>>>

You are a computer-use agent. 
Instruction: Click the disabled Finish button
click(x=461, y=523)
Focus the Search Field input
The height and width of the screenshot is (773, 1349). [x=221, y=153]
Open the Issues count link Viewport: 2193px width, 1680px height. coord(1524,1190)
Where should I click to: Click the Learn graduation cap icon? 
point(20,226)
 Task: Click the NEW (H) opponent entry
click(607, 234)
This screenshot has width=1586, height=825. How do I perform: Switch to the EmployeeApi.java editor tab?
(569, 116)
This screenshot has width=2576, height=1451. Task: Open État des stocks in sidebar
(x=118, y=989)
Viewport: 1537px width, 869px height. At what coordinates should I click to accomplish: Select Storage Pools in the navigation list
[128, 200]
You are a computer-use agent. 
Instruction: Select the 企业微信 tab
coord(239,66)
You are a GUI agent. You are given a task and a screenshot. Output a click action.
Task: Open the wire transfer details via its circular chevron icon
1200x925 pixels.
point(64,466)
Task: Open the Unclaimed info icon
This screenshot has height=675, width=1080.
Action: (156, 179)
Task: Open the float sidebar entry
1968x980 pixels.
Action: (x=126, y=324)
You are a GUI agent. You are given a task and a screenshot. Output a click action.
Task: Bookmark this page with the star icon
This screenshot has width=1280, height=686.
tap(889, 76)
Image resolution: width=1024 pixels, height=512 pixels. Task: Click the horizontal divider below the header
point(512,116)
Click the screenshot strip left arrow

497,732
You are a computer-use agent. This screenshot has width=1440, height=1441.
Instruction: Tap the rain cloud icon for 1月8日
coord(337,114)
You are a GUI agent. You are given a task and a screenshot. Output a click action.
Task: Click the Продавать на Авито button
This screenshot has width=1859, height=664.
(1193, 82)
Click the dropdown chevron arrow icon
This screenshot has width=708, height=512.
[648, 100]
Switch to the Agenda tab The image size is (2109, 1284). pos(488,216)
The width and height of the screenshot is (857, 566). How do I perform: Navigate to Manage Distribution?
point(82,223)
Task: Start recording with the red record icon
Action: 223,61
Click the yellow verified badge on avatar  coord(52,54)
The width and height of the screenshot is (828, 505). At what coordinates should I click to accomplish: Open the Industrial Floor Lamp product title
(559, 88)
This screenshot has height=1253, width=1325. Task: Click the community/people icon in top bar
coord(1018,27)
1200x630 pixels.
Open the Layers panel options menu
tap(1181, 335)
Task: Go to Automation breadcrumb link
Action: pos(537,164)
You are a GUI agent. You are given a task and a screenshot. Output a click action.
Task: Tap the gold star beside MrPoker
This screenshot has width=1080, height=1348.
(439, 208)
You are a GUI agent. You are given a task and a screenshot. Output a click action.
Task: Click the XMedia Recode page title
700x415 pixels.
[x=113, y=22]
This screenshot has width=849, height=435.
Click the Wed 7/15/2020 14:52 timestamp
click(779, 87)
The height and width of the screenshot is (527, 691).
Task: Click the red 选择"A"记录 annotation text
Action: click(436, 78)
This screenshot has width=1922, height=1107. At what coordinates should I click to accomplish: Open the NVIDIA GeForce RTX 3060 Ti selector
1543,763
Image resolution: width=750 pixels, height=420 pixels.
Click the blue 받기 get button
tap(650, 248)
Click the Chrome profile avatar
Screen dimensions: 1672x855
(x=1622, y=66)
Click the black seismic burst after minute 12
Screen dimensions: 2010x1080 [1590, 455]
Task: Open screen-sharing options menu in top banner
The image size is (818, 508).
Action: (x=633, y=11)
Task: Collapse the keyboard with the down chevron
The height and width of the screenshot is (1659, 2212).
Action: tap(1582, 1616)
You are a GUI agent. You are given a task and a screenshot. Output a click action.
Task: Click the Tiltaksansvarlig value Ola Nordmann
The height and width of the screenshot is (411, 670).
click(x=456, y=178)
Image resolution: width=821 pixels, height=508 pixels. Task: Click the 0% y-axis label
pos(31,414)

<<<

Which lines of the listing above contain the string "what"? Pick out each of them, treating uppercase and lowercase as different.

§ Response to the task
Viewport: 1537px width, 869px height. At what coordinates should I click to accomplish: Select Storage Pools in the navigation list
The width and height of the screenshot is (828, 505). At what coordinates should I click to accomplish: Open the Industrial Floor Lamp product title
This screenshot has width=1922, height=1107. At what coordinates should I click to accomplish: Open the NVIDIA GeForce RTX 3060 Ti selector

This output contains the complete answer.